Note: All the links here are numbered, and a complete list is supplied at the end.

A quick note:
The next chapter in the story of how our solar system formed will be up tonight, or at worst early as I can manage tomorrow, its been a long wait I know, but I hope you enjoy it.

[Update: the next post is up, or the penultimate draft at least, but because I started it earlier than this one it will appear below this post]

For the moment though, I'd like to direct your attention to the [1]Dawn mission, which is [2]gearing up for the first of its two encounters with suspected protoplanets left over from our solar systems construction. In July 2011 Dawn will reach [3]Vesta, a world that just missed out on being a dwarf planet because an asteroid impact has turned its south pole into a gigantic crater, ruining its spherical shape. Its an object apparently covered in frozen basaltic lava, which suggests a story that could help us understand how these embryonic planets came about.
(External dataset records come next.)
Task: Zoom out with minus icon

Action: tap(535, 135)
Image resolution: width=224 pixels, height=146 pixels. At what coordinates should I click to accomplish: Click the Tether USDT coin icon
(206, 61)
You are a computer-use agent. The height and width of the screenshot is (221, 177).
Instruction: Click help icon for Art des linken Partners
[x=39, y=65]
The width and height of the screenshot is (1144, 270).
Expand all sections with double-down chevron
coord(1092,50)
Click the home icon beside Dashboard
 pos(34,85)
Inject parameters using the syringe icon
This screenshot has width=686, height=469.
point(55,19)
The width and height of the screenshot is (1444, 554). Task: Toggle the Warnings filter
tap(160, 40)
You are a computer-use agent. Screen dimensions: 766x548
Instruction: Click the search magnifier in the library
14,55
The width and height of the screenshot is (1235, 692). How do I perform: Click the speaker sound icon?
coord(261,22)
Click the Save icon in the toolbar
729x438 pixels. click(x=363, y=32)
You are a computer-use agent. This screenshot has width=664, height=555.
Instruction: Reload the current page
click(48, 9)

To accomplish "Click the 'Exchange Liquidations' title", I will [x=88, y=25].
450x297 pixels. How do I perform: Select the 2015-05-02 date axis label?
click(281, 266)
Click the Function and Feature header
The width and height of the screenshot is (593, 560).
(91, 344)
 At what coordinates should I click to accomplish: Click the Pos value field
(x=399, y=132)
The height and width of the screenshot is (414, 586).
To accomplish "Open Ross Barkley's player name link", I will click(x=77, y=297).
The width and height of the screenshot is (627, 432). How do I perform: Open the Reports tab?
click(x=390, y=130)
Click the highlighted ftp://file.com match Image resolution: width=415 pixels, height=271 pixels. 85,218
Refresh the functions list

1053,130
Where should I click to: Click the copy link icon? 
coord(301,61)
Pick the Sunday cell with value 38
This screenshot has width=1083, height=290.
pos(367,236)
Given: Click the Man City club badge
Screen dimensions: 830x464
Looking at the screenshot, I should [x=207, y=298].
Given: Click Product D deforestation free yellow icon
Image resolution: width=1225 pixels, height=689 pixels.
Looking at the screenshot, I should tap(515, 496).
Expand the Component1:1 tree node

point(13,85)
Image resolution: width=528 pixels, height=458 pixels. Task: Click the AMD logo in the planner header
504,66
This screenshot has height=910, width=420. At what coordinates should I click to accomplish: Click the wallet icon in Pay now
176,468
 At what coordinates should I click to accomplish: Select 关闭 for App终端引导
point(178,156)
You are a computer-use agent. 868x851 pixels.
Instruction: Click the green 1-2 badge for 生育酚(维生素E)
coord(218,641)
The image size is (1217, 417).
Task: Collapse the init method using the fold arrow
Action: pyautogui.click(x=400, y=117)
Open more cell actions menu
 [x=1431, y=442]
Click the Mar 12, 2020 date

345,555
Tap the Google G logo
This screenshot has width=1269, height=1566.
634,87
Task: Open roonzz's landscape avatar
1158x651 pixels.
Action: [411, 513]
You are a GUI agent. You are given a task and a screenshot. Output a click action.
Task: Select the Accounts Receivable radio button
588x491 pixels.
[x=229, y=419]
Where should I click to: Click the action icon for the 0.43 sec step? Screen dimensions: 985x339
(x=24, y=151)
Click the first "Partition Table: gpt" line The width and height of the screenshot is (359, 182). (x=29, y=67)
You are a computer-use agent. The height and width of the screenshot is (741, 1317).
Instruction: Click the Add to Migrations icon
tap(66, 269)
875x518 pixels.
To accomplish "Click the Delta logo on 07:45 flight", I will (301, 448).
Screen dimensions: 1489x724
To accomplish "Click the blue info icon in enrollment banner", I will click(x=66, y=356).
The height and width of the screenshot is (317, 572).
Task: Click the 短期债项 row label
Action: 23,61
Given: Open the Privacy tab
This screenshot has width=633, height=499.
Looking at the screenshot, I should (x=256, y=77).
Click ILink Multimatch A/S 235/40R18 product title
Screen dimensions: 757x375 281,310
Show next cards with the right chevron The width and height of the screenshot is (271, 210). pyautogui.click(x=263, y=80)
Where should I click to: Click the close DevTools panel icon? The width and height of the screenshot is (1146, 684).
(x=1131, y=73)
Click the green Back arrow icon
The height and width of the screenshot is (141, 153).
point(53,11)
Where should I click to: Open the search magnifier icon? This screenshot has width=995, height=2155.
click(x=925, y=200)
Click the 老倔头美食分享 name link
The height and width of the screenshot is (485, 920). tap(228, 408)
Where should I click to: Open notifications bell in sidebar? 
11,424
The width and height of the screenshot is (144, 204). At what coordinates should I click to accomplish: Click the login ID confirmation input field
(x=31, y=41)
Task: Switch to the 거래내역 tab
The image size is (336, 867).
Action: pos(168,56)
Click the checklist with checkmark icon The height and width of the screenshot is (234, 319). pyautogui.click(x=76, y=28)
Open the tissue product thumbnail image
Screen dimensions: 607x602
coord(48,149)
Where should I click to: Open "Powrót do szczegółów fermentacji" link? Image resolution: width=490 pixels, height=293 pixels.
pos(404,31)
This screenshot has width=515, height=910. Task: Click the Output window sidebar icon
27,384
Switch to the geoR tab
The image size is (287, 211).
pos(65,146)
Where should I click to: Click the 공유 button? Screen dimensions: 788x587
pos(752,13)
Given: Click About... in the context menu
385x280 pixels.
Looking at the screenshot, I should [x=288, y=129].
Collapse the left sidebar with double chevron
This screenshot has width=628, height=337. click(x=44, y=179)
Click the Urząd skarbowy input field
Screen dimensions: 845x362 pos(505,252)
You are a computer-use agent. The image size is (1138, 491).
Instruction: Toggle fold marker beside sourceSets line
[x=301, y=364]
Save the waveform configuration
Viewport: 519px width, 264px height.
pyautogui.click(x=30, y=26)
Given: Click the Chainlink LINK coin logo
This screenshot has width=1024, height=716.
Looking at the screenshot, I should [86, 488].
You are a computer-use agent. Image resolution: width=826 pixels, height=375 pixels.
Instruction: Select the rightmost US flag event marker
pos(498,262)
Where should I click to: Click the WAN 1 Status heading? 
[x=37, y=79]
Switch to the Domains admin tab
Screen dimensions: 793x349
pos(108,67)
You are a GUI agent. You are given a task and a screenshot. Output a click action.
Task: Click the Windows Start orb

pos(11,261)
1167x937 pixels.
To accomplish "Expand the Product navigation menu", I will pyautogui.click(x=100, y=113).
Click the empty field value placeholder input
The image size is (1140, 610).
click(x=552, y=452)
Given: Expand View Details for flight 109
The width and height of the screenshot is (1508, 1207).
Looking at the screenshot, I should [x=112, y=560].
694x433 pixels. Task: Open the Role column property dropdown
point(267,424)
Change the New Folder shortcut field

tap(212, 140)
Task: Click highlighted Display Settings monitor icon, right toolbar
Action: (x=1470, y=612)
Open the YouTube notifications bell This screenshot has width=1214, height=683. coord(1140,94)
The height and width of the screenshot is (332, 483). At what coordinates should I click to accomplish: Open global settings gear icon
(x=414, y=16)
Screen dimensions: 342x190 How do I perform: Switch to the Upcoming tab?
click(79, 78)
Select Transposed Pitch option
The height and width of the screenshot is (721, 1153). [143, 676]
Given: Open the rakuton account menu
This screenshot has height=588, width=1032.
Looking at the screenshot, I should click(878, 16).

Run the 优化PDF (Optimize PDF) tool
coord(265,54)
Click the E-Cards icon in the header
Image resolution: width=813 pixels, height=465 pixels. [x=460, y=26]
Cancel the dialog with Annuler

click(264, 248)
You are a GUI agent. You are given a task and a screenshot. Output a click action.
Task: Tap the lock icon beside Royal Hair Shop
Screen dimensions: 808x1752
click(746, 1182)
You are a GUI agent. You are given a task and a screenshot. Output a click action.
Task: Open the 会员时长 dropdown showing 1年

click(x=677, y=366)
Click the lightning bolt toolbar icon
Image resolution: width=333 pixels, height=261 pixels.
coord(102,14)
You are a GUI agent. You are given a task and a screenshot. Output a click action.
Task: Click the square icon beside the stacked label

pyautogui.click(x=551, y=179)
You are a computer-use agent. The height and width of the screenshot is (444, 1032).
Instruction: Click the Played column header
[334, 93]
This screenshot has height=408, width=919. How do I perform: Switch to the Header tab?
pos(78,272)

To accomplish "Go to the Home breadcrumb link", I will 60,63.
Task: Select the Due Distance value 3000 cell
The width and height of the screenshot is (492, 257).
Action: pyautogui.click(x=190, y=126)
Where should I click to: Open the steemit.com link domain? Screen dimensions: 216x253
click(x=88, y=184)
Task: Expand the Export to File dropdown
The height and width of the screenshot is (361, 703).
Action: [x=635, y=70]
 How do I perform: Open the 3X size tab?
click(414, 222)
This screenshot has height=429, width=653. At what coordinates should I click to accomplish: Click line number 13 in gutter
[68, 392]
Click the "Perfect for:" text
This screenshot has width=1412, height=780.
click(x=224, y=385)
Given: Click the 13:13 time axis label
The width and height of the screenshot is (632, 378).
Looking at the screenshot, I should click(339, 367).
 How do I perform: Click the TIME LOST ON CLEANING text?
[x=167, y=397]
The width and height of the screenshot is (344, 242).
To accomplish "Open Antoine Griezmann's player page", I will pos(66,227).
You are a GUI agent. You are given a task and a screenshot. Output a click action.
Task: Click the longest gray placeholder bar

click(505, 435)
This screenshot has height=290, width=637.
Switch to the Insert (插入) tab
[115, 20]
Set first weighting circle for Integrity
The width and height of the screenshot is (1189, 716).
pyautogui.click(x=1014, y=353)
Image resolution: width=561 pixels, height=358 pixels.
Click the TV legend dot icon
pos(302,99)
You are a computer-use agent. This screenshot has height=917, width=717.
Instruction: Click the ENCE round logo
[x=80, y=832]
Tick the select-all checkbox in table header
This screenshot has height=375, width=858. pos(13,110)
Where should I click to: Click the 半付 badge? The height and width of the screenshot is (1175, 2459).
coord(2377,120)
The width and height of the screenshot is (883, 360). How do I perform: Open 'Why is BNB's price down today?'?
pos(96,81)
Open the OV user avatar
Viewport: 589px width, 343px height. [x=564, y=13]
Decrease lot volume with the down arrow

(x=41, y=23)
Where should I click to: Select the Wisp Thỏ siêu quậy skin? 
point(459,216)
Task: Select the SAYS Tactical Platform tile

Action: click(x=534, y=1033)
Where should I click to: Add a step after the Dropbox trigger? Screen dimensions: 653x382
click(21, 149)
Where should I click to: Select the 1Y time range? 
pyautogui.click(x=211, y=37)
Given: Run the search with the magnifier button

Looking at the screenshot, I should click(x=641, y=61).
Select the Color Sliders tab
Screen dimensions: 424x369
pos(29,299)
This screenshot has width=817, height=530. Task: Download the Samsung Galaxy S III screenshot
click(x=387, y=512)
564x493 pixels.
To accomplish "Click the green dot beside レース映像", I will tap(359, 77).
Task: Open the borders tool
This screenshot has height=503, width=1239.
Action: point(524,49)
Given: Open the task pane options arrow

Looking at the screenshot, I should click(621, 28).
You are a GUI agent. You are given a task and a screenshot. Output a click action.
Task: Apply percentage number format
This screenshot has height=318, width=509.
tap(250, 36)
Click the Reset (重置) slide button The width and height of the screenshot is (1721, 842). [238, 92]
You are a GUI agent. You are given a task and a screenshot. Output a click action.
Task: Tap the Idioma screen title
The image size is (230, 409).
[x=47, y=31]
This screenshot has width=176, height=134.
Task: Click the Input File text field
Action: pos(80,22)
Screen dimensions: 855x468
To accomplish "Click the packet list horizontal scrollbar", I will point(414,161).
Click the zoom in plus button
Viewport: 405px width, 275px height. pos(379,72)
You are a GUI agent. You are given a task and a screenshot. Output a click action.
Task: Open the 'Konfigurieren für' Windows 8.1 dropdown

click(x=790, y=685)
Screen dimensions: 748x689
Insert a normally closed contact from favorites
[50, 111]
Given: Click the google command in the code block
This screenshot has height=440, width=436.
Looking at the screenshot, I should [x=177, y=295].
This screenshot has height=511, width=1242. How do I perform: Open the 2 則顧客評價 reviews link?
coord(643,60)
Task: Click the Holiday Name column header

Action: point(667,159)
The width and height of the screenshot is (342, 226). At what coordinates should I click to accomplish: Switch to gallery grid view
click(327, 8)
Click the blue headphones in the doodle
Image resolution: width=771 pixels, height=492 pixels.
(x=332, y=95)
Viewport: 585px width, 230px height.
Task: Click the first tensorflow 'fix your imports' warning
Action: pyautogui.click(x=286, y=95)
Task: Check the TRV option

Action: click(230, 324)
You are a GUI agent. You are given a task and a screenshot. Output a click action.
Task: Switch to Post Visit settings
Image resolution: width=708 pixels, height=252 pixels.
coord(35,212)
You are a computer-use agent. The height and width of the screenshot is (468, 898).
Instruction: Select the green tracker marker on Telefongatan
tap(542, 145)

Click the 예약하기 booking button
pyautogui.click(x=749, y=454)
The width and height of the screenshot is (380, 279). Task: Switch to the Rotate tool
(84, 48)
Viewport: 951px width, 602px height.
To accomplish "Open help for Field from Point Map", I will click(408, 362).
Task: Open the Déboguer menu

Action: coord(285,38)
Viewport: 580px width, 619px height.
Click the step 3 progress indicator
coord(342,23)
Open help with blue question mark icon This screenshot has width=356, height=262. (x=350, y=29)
Then in 2015 Dawn will reach [4]Ceres, a dwarf planet, and largest denizen if the asteroid belt. Ceres is [5]thought to be mainly composed of water ice, and could have hosted an ocean of liquid water beneath its crust for billions of years- its even just possible that, way down deep inside, [6]remnants of that ocean survive to this day.

[7]Click here for a rundown on Dawns science objectives.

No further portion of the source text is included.